The Home Ethics Committee launched its long-awaited report into former Rep. Matt Gaetz on Monday, placing a bookend on the panel’s roughly 3 1/2-year investigation into the firebrand Florida Republican.
The report — which spans 42 pages and contains a number of extra in displays — discovered “substantial evidence” that Gaetz violated Home guidelines, state and federal legal guidelines, outlining allegations of prostitution, statutory rape and illicit drug use, amongst different accusations. Gaetz has denied any wrongdoing.
Listed below are 5 takeaways from the report.
An embarrassing blow to Gaetz
A lot of the allegations within the Ethics Committee’s report will not be new, provided that the panel publicly launched the areas it was investigating.
However the huge — and salacious — particulars included within the physique of labor are dealing an embarrassing blow to Gaetz, who tried till the ultimate hours to maintain the findings underneath wraps.

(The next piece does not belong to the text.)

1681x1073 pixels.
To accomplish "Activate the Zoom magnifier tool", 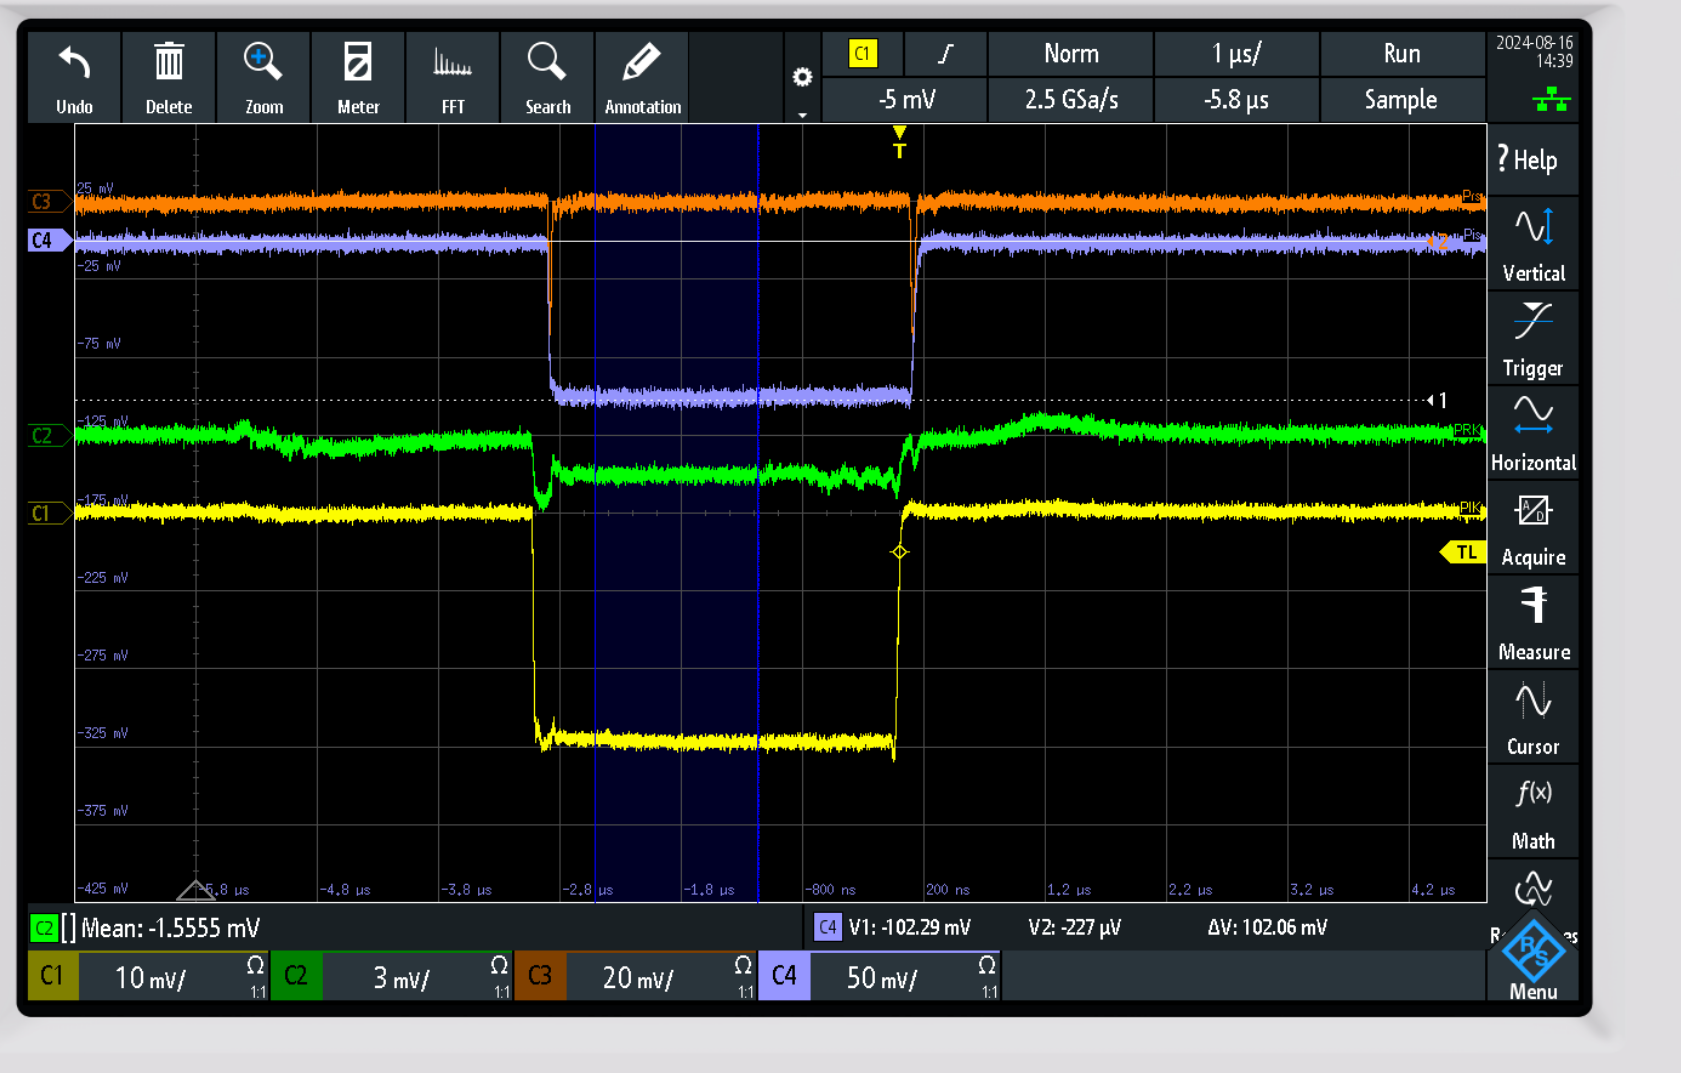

The most important bombshell accusation within the report is that Gaetz, then a 35-year-old, first-term congressman, twice had intercourse with a girl who was then 17.
The lady, recognized as Sufferer A within the report, advised the committee she had intercourse with Gaetz two occasions when she was at a celebration on July 15, 2017. The panel stated it didn’t know whether or not Gaetz was conscious of the woman’s age.
The lady recalled receiving $400 from Gaetz that night.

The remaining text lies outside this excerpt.